1916 ile 1920 arasındaki dönemde Suriyeli tekstil imalatçıları yalnızca Madeira’da değil, Çin’de, Japonya’da ve Filipinler’de de küresel tedarik zincirleri peşinde koşarlar. Her bir tedarik bölgesinde kullanılan strateji aslında birbirini taklit ediyordu: ihracat için ev tekstili ürünleri üretimi adına Amerikalı yayılmacı müttefikler ile stratejik ortaklıklar kurmak. Funchal’da Suriyelilerin sahip olduğu düzinelerce fabrika sokakların dört bir yanını sarar. Buralarda işçiler parçalara bölünmüş ham ketenler alıp üzerlerine nakış işlerler. Dağıtıcılar bu kumaş parçalarını Madeiralı kadın ve kızlar tarafından işlenmeleri için çetin dağlık köylere götürürler.

NEW YORK GAZETESİ AL-AKHLAQ‘DA MALLOUK BROS. İLANI

Fase Siria’nın doruk noktasında altmış bin kadın bu işi yaparak yıllık 2 milyon dolar değerinde bir ihracat endüstrisini besler. Şaşaalı Madeira Nakış Kulübü’ndeki imalatçılar ise bu çalışanların maaşları üzerinde denetimsiz bir kontrole sahiptir. ABD başkonsolosluğunun yanında konumlanan bu kulübün kendine ait bir oteli, tavernası ve sigara odaları vardı. Buralarda New York ile Avrupa arasında gidip gelen Suriyeli Amerikalı tacirler ağırlanırdı. Kulübün duvarları arasında imalatçılar kendi aralarında pazarlık ederken adanın işçilerini ve ticaret sendikalarını bu denklemin dışında bırakırlar. Madeiralı çalışanlar Portekiz hükûmetine başvurarak Lizbon’un adadaki yabancı tacir sermayesinin üstüne gidilmesini, nakış işçilerine çalıştıkları fabrikalar üzerinde kontrol hakkı verilmesini ister.
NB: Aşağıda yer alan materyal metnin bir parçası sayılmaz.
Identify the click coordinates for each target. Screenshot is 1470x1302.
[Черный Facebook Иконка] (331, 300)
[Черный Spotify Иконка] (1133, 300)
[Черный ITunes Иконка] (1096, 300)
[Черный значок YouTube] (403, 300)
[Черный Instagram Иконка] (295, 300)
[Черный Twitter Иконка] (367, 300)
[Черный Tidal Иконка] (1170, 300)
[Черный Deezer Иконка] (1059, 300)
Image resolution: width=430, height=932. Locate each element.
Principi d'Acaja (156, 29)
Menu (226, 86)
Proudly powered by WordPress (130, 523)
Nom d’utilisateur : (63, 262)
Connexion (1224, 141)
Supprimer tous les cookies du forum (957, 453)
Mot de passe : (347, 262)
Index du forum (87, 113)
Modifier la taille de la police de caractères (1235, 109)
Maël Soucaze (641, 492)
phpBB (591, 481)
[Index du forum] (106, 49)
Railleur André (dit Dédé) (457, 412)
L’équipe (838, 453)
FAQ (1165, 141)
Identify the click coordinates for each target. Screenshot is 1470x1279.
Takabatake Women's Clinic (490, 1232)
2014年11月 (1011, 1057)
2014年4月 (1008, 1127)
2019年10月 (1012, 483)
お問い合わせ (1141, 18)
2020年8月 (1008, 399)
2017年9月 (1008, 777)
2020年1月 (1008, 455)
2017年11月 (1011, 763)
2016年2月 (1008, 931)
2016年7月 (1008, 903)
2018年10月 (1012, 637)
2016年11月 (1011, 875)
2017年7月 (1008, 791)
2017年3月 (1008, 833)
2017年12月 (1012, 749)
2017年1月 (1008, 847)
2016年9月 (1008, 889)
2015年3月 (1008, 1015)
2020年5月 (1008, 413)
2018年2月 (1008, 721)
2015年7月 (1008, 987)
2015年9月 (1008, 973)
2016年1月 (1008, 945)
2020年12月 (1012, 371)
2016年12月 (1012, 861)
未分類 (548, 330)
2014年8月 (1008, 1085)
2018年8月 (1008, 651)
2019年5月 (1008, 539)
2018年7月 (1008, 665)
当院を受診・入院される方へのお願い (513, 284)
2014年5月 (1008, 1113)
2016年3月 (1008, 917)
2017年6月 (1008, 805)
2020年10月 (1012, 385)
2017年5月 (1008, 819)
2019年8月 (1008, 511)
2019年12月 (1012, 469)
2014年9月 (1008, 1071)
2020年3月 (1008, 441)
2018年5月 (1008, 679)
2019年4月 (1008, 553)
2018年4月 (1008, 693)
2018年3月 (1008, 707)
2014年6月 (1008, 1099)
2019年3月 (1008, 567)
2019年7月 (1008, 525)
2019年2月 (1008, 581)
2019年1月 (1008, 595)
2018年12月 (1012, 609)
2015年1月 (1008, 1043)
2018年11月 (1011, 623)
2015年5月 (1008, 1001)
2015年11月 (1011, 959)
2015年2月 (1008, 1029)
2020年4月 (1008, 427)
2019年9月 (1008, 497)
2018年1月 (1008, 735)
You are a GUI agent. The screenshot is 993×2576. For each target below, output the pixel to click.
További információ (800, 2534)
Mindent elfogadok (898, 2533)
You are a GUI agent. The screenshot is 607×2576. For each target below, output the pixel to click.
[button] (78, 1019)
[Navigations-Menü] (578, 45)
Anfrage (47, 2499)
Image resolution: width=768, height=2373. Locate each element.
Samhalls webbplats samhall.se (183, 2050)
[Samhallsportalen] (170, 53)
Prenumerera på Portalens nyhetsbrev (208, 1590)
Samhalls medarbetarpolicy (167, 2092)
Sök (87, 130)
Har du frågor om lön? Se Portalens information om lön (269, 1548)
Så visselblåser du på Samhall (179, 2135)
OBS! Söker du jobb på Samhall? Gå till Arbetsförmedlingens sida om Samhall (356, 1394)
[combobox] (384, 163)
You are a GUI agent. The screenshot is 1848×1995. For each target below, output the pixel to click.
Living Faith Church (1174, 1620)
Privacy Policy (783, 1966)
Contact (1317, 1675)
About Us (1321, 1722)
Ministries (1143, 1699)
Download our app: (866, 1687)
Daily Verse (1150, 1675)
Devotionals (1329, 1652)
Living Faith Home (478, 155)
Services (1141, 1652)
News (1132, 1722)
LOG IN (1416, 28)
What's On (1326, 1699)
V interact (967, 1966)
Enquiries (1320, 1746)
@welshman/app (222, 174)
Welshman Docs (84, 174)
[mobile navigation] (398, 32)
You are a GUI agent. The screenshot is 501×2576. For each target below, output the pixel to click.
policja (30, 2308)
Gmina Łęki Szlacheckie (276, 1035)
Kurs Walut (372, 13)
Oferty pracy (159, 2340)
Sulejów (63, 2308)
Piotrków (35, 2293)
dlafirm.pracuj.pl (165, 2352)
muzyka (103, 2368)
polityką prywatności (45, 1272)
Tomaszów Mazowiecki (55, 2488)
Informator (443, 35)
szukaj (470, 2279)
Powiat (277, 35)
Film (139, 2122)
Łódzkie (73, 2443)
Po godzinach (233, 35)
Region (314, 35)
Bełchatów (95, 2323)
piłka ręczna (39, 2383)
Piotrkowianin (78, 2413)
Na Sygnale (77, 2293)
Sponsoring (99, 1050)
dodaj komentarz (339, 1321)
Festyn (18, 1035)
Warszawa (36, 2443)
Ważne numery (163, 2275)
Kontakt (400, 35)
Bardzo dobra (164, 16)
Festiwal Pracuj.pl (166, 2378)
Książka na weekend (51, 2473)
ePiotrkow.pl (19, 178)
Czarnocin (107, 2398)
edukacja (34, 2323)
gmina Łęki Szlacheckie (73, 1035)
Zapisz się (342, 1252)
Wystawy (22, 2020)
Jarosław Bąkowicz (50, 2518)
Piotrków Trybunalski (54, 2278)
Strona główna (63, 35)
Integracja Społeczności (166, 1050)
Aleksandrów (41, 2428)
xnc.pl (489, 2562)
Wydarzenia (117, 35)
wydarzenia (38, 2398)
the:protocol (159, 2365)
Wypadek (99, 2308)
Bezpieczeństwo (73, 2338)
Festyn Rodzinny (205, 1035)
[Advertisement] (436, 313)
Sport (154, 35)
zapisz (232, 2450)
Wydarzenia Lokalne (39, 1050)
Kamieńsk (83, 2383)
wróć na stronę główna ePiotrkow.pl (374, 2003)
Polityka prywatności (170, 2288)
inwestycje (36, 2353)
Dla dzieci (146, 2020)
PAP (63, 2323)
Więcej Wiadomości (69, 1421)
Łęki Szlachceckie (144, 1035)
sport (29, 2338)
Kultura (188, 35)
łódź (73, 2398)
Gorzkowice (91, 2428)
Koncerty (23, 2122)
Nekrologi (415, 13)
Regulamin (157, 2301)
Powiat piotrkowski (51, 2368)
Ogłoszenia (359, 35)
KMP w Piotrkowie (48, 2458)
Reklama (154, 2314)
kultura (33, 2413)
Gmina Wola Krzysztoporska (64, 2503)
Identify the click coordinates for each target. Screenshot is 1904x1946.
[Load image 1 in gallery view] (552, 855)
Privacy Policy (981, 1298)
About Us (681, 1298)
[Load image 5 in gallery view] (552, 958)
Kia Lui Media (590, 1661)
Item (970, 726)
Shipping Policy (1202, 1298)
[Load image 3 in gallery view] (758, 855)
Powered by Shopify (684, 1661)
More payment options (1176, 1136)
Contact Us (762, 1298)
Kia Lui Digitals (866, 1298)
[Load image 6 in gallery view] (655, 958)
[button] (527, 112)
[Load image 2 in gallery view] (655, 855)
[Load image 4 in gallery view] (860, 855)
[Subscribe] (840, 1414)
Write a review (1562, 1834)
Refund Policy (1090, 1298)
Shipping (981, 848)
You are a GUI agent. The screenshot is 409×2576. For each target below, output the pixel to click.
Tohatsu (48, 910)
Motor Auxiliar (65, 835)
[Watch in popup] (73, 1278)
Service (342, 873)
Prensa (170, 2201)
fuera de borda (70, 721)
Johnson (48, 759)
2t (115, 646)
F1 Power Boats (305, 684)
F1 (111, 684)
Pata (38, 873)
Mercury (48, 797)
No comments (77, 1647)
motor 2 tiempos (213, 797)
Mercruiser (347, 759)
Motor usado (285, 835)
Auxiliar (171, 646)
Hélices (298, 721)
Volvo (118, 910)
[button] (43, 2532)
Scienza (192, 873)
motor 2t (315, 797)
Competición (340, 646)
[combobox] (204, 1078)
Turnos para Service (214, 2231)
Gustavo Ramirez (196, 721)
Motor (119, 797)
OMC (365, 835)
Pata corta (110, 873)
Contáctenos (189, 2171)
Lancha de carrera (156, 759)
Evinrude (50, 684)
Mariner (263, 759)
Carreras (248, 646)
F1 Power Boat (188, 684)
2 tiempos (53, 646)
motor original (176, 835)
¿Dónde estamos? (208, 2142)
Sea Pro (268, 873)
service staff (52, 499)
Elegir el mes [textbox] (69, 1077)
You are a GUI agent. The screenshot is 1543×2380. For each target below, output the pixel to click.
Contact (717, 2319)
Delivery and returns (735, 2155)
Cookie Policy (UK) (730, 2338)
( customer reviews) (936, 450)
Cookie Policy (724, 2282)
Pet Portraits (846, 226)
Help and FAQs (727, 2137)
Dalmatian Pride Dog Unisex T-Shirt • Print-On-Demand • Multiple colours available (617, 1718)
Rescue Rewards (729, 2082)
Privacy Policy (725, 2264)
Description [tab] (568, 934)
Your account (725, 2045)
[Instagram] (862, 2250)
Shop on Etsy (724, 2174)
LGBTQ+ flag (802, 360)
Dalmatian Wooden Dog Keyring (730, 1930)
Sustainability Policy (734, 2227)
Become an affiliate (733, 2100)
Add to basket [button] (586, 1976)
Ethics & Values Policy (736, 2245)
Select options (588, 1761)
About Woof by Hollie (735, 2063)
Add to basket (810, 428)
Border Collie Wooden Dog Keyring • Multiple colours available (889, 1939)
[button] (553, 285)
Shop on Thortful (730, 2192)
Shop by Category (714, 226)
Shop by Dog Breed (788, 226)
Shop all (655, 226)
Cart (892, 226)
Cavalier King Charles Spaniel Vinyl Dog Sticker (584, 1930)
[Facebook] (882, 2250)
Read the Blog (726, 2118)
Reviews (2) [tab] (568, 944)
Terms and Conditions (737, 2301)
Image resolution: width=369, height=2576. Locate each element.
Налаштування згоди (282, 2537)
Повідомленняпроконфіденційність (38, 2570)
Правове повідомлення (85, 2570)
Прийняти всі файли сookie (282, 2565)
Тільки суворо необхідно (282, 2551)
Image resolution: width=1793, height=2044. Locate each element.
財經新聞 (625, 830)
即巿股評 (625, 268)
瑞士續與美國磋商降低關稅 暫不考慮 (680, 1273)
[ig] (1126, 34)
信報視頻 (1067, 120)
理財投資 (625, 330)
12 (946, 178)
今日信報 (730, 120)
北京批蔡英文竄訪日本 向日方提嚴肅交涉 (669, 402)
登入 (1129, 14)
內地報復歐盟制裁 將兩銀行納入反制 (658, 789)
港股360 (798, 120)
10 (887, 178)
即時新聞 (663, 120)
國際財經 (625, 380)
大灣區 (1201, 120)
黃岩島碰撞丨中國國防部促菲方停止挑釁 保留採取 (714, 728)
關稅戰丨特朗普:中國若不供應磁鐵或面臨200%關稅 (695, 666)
Böylece Elias Mallouk’un 1922’deki maaş azaltmaları onu solcu basında bir karikatür haline getirir. Elias Maluco (Portekizce “deli” anlamına gelen kelime üzerine bir sözcük oyunu) adlı bu karakter, vicdansız, yabancı bir tacir sınıfını, bu sınıfın ABD’nin siyasi korumasına muhtaç oluşunu ve Portekiz’in Madeiralı işçileri bunlara karşı koruyamamasının bir simgesi olur. Suriyeliler Funchal’a vardıklarında adada grevler henüz nadiren meydana gelirdi. Ama artık hiç bir şey eskisi gibi değildi. 

Stacy D. Fahrenthold 2021 senesinde yayınlana Between the Ottomans and the Entente: the First World War in the Syrian and Lebanese Diaspora, 1908-1925 adlı kitabın yazarıdır. Boston’daki Suriyeli göçmen cemaatinin içindeki işçi ilişkileri üzerine yaptığı çalışma yakın zamanda The Journal of Middle East Women’s Studies’te yayınlandı.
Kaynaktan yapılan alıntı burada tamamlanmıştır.